A Strand Connecting Four Communities
My childhood and teenage years consisted of multiple yearly trips to New York City. These trips were often used to explore restaurants, stores, China Town, Little Italy, Greenwich Village and Broadway shows. Regretfully, I had missed a hidden gem in the area that ironically stands out like a sore thumb (as seen to the right): Strand Bookstore. This independent bookstore is currently located at 828 Broadway, at the corner of East 12th Street, Manhattan. Located on the borders of the Flatiron District, West Village, NoHo and East Village, the Strand reflects the identities of these surrounding neighborhoods.
Once a heavily bohemian area, East Village has been affected by gentrification in recent decades. Still, the neighborhood has not lost its boho aura; it is filled with bars and restaurants, like Mercury Lounge and Sidewalk Cafe, music and poetry venues, like Nuyorican Poets Cafe, and avant-garde art galleries, like The Stone (Not For Tourists). Forbidden Planet, an independent comic book store, is located less than a block from Strand Bookstore. According to Point2 Homes, the total population in East Village in 2014 was 116,462 people with an average yearly income of $110,714. 61% of community members never married with a median age of 34. According to the chart to the right, the majority of the population has a college degree. This neighborhood is home to actors, musicians and writers, like Kathryn Stockett, David Schwimmer, Chloey Sevigny and Cher, which suggests it is an accepting, comfortable place for anyone to reside (Address Report).
West Village, a bohemian neighborhood, is notable for its streets that are angled differently than the rest of Manhattan, which gives it an “off the grid” feel (Not For Tourists). West Village is a highly residential area, home to 160,404 people with an average household income of $149,474. Similar to East village, 62% of community members never married, and roughly 84% have some kind of college degree (Point2 Homes). New York University is located in Greenwich Village, also bohemian, which sits between West Village and NoHo. There are many ethic cafes and restaurants, as seen in green on the map below.
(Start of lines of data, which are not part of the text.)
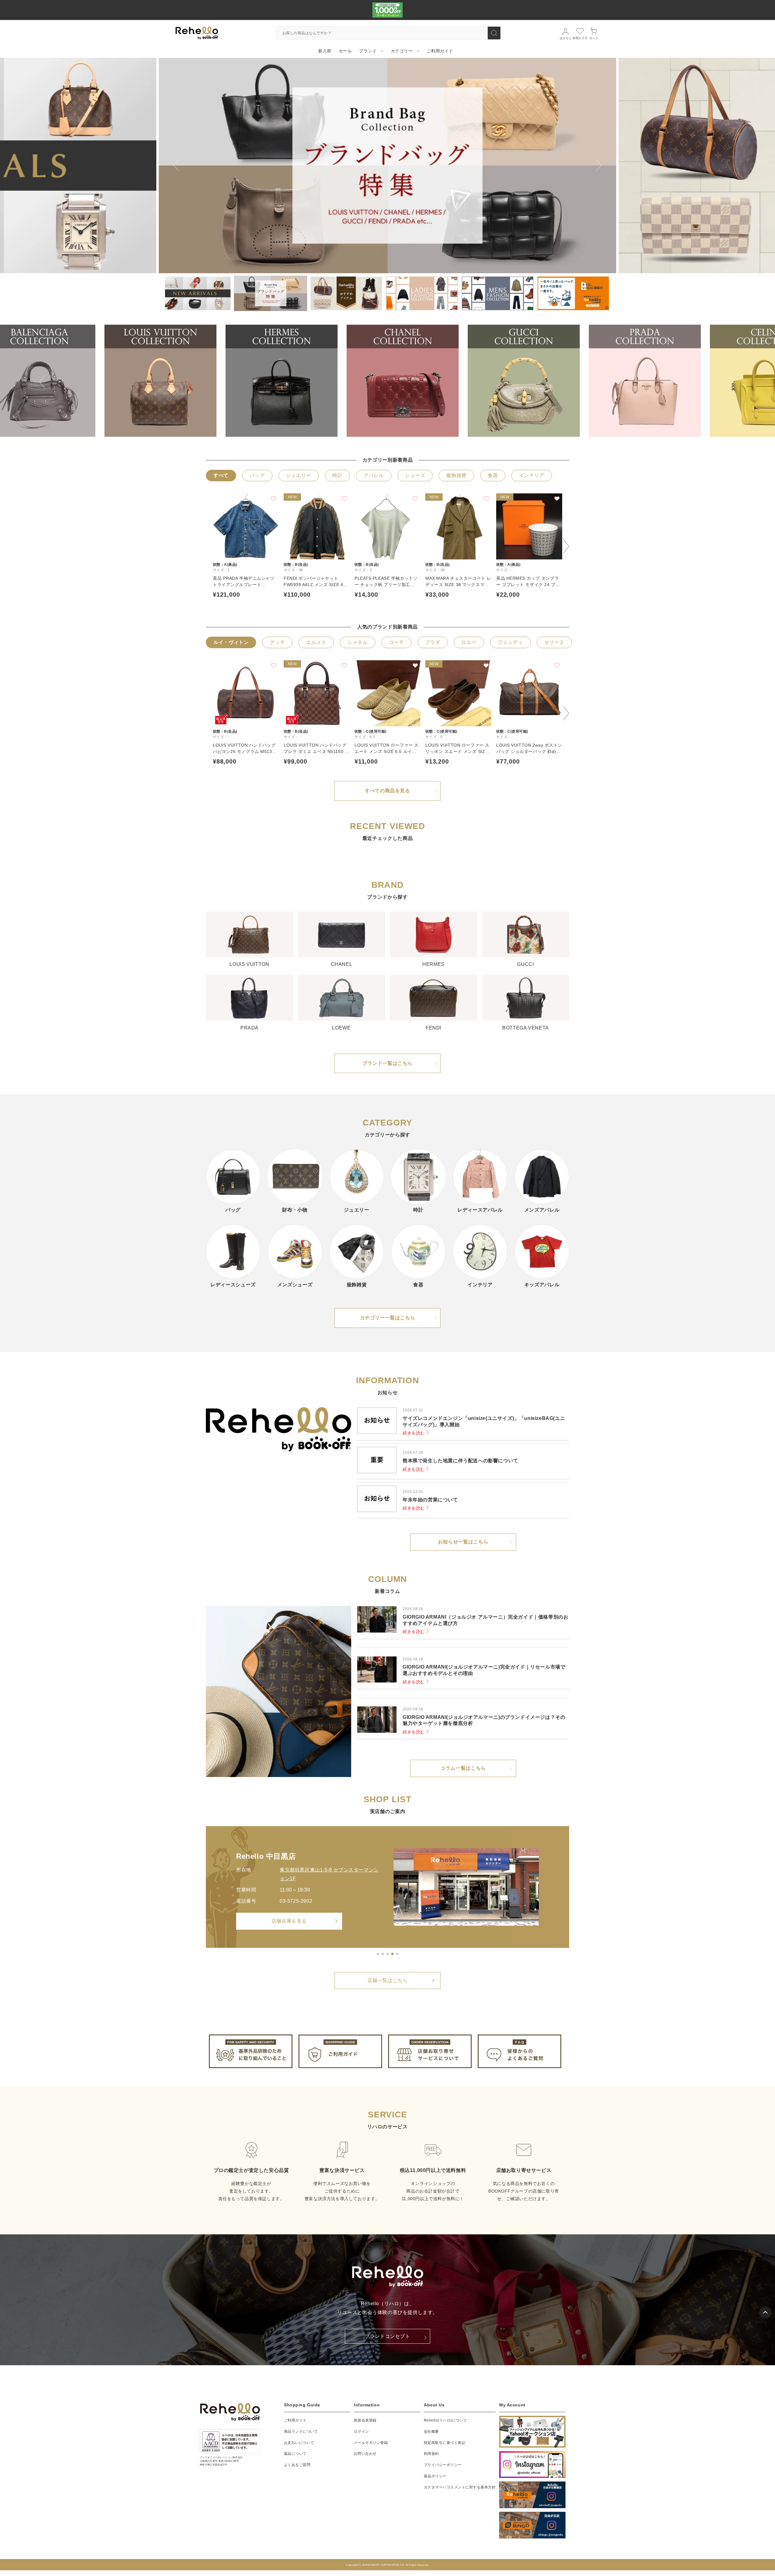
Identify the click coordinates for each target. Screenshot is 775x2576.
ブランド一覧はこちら (387, 1063)
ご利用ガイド (295, 2420)
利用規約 (431, 2454)
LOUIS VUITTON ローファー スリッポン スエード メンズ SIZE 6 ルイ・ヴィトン (457, 749)
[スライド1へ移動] (378, 1954)
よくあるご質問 (297, 2465)
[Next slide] (599, 165)
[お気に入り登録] (274, 498)
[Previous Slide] (42, 378)
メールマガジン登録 (371, 2442)
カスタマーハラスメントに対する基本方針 (460, 2487)
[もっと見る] (397, 1954)
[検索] (494, 33)
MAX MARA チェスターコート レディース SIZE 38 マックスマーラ (458, 582)
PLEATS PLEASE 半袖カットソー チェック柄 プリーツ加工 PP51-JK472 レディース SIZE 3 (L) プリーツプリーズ (387, 582)
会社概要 (431, 2431)
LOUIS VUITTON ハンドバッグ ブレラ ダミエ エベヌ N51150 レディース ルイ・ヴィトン (316, 749)
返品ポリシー (435, 2476)
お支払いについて (299, 2442)
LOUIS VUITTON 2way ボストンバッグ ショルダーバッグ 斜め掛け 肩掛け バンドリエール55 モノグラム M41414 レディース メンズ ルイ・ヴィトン (529, 749)
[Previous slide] (176, 165)
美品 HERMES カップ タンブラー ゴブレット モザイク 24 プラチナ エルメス (528, 582)
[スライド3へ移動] (387, 1954)
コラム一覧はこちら (463, 1768)
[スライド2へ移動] (382, 1954)
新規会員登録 (365, 2420)
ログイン (361, 2431)
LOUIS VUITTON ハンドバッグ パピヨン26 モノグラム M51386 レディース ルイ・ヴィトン (245, 749)
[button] (195, 293)
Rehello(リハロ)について (445, 2420)
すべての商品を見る (387, 790)
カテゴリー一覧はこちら (387, 1317)
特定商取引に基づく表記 (444, 2442)
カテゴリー (402, 50)
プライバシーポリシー (443, 2465)
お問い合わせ (365, 2454)
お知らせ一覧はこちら (463, 1541)
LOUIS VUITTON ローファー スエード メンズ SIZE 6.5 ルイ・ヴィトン (387, 749)
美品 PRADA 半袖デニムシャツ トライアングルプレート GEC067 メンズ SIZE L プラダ (244, 582)
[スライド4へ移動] (392, 1954)
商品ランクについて (301, 2431)
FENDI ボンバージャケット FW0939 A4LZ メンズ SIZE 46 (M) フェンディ (315, 582)
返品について (295, 2454)
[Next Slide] (733, 378)
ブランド (368, 50)
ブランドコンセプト (387, 2336)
Calvin Klein, Daniel Radcliffe and Sofia Coppola call West Village home (Address Report).
Pictured below is Strand Bookstore and its surrounding neighborhoods.
Full of loft apartments, NoHo is one of the most expensive neighborhoods, with a population of 79,241. The average income is $134,561 and roughly 61% of the community has never married. 85% have a college degree (Point2 Homes). The neighborhood’s small size and central location make it highly sought after (Not For Tourists).
The Flatiron District is a commercial neighborhood that is home to major businesses, like Met Life, Credit Suisse and the Flatiron building (Not For Tourists). It is home to Barnard M. Baruch College, which offers the largest business school in the nation (Barnard College). One Madison Park Condominiums is located in this district, which houses a 50-story luxury residential tower (Related.com). The total population of this district is 136,697, with 61% of the community never married. The average income is $156,183, and 92% of residents have a college degree (Point2 Homes).
Strand Bookstore reflects each neighborhood’s characteristics. Located in a highly cultured, academic area, the store appeals to a large audience with rare, new and used books. Outside the store, the “bargain bins” are filled with books from 48 cents to $5, while its rare book collection ranges up to $45,000 (Strand). While the majority of the community never married, individuals are able to find other intimate connections through the bookstore. The Strand acts as a “strand” to the sea of communities that surround it; offering a physical place where the four neighborhoods connect, creating the identity of a melting pot. The bookstore is able to root itself in its place, even though it lies on the outskirts of each neighborhood. This suggests that the Strand is a business that welcomes those who may not belong or fit in themselves.
Below is a street view of the Strand.
Tim Cresswell writes, “When we look at the world as a world of places we see different things. We see attachments and connections between people and place” (11). When I look at Strand Bookstore, I see a place where members of different communities can come together and explore similar interests. Edward Relph expands on this relationship, where “a communal identity is strongly connected to a particular landscape” (Miller 110). The Strand’s identity is greatly shaped by its location on the border, as well as by the people and neighborhoods that surround it. Strand Bookstore caters to these communities, and the “strand” will always lead them to a place of culture and diversity.
Cresswell, Tim. Place: A Short Introduction. Malden, MA: Blackwell Pub., 2004. Print.
Miller, Laura J. “Designing the Bookstore for the Standardized Consumer.” Reluctant Capitalists: Bookselling and the Culture of Consumption. Chicago: U of Chicago, 2006. 110. Print.